Cayó
hace unos meses en mis manos casi por casualidad un libro del escritor francés
Guy Sorman titulado “La solución liberal”. Buscaba otro título del mismo autor, pero
apareció este en los anaqueles de la biblioteca y me resultó atractivo, y
aunque han pasado ya algunos años desde su publicación en 1984, su contenido me
pareció actual.
Entre otros temas tratados, se quejaba Sorman por
aquél entonces de que ni siquiera los gobiernos de Margaret Thatcher o Ronald
Reagan, a pesar de ser demonizados por
la izquierda por su inspiración liberal o neoliberal, habían conseguido reducir el tamaño que sus
respectivos aparatos estatales habían alcanzado en su enorme desarrollo desde
la II Guerra Mundial.
Para explicarlo se remonta a la advertencia que ya hacía Tocqueville en
su obra “El Antiguo Régimen y la
Revolución”: “Los funcionarios
administrativos –expone el autor de “La
democracia en América”- forman una
clase que tiene su espíritu particular, sus tradiciones, sus virtudes, su
honor, su orgullo propios. Es la aristocracia de la sociedad nueva que ya está
formada y viva; sólo espera que la Revolución haya despejado el sitio”.
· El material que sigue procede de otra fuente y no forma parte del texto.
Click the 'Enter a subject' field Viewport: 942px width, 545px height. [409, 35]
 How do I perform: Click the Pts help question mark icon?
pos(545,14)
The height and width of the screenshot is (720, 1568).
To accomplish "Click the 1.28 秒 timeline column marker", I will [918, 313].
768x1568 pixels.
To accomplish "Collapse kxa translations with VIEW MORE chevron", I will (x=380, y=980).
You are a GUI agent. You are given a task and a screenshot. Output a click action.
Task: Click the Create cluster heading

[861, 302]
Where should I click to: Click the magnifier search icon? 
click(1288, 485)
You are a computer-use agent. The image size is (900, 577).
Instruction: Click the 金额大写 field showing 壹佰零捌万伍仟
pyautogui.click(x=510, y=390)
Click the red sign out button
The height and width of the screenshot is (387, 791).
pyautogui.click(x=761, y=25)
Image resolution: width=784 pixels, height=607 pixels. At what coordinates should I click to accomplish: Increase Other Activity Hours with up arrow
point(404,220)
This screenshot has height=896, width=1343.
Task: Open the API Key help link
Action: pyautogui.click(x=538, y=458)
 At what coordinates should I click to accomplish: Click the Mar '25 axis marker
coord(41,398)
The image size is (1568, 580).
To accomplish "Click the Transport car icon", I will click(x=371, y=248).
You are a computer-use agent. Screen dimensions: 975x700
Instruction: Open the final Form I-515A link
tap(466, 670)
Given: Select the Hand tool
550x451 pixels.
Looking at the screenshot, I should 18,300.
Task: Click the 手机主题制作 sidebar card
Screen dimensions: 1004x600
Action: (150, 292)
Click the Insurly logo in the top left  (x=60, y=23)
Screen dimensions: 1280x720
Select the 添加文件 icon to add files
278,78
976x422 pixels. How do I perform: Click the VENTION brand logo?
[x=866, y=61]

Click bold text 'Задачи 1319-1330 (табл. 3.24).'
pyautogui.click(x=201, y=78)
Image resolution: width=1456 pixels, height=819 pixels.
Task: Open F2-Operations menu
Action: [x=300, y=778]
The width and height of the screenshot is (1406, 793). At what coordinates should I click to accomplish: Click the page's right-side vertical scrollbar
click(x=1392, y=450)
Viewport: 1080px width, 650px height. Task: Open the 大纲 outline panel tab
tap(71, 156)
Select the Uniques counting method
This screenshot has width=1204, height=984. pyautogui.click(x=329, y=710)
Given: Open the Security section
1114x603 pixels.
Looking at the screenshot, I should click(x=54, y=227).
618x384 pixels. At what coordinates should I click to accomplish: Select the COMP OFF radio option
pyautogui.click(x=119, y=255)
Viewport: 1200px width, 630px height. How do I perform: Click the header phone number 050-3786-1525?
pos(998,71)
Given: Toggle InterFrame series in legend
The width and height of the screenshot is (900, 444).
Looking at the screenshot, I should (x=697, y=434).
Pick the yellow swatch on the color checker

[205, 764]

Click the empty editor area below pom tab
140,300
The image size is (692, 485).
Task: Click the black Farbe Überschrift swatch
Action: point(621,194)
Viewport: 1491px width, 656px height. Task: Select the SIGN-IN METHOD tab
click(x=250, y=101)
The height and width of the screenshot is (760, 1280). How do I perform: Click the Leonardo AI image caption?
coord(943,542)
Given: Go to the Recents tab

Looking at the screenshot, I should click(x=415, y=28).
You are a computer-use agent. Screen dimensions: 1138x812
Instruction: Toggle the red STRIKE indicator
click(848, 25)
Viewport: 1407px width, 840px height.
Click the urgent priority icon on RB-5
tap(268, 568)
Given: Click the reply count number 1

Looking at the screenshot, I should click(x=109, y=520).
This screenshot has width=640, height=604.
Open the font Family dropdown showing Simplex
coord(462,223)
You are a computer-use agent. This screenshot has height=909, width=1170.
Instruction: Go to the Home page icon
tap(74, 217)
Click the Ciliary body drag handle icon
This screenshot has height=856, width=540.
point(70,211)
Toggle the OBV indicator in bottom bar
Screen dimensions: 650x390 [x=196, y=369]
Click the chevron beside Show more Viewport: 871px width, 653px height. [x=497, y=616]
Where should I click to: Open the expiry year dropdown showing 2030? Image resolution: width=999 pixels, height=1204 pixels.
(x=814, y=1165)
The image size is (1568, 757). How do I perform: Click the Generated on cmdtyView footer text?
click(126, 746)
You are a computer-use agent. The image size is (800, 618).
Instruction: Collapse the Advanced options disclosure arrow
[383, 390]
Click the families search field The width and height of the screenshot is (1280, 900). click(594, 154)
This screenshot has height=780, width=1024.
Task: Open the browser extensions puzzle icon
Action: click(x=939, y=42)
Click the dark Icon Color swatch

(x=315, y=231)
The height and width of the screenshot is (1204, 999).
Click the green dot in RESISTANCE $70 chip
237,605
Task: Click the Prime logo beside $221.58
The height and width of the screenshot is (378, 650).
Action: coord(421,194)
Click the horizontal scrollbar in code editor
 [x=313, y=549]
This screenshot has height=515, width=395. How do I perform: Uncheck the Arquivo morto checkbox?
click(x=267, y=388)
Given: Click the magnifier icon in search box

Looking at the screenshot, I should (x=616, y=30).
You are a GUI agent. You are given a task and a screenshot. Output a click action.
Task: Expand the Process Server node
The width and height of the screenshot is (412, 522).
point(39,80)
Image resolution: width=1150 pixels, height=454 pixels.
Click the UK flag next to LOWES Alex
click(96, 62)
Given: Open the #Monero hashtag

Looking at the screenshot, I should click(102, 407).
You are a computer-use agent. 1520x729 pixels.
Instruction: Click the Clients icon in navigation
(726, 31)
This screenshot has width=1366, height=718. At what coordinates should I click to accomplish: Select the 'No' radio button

Esta idea es retomada en tiempos más recientes por Michaël
Zöller, un sociólogo alemán de la Universidad de Bayreuth, para quien el Estado
es un sistema de intereses personales organizado, una Nueva Clase. Según Zöller, en palabras de Sorman, “los miembros de la Nueva Clase, los
burócratas que rigen el Estado, funcionarios y políticos, son seres humanos
terriblemente normales...Como todos nosotros, su ambición estriba en aumentar
su retribución y su autoridad. Como clase, se dedican a desarrollar sus
poderes, sus intervenciones y su parte de mercado, es decir, la deducción
financiera que realizan mediante el impuesto sobre la sociedad civil. No puede
esperarse de estas gentes normales un comportamiento distinto y sería tan
estúpido reprochárselo como ignorarlo”.
Esta nueva clase se ajusta bastante a lo que hoy se ha
dado en llamar, con término bastante más despectivo, “la casta”, y abarca a la
práctica totalidad de la clase política, sea del color que sea. Es la
consecuencia de la profesionalización de esta actividad. Quienes se dedican a ella
pretenden vivir de esta ocupación indefinidamente, y por lo tanto crean sus
propios intereses como clase, comunes a todas las formaciones y tendencias, y
al mismo tiempo divergentes del de la sociedad a quien indefectiblemente tienen
que rapiñar para asegurar su subsistencia. Por eso el político auténticamente
liberal es hoy rara avis. El político
profesional tiende más bien a expandir su negocio –el del Estado- que a
reducirlo. Cuestión de mera supervivencia.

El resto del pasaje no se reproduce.